Causes of a pre-hepatic liver injury, and what LFT derangement are you likely to see?
Haemolysis
(Gilberts and crippler najjar syndrome)
Raised Bilirubin
Causes of an intrahepatic liver injury, and what LFT derangement are you likely to see?
Hepatitis and cirrhosis (may be due to alcohol, virusues (hep A-E, CMV and EBV), drugs (paracetamol overdose, statin, rifampicin), autoimmune (primary biliary cirrhosis, primary sclerosing cholangitis and autoimmune hep), Malignancy
Fatty liver, Metabolic (Wilsons disease/haemochromatosis), heart failure (causing hepatic congestion)
Causes of an posthepatic (obstructive) liver injury, and what LFT derangement are you likely to see?
raised bilirubin and ALP
In lumen: Gallstone, drugs causing cholestasis (flucloxacillin, co-amoxiclav, nitrofurantoin, steroids, sulphonylureas)
In wall: tumour, primary billiard cirrhosis, sclerosing cholangitis)
extrinsic pressure: Pancreatic or gastric cancer, lymph node
Causes of primary hypothyroidism, and what deranged thyroid test results are you likely to see?
Hashimoto’s thyroiditis, drug induced hypothyroidism
low T4 from thyroid, causing a compensatory increase in TSH
Causes of secondary hypothyroidism, and what deranged thyroid test results are you likely to see?
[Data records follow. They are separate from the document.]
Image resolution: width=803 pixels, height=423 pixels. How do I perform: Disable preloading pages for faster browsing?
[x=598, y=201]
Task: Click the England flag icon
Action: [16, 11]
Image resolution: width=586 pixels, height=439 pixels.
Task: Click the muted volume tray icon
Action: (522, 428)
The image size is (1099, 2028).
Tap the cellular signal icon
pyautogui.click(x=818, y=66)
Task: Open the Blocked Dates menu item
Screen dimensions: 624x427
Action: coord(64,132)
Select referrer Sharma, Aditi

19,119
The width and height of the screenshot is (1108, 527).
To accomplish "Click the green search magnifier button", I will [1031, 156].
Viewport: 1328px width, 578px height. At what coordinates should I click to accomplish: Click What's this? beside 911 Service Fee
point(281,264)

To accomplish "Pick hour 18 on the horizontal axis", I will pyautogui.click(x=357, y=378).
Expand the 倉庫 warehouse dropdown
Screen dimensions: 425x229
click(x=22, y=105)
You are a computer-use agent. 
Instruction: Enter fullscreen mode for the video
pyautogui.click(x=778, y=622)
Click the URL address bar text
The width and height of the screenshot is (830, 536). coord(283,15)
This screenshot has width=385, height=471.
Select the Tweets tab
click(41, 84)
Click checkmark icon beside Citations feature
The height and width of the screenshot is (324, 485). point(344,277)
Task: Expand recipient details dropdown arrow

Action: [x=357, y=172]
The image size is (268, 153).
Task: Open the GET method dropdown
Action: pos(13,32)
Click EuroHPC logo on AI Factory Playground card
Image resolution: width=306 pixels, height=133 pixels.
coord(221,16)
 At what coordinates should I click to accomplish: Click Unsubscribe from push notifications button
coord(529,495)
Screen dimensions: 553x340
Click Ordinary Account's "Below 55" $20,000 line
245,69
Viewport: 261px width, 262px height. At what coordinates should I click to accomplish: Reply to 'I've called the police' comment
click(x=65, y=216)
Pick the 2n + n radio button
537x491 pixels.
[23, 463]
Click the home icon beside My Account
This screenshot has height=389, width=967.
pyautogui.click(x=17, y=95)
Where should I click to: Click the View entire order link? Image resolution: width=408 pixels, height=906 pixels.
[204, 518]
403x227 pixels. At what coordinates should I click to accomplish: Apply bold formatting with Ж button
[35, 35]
Pituitary tumour or damage
low TSH from pituitary causing low T4
Causes of primary hyperthyroidism, and what deranged thyroid test results are you likely to see?
Grave’s disease, toxic nodular goitre, drug-induced hyperthyroidism
high T4 from thyroid causing low TSH (through negative feedback)
Causes of secondary hyperthyroidism, and what deranged thyroid test results are you likely to see?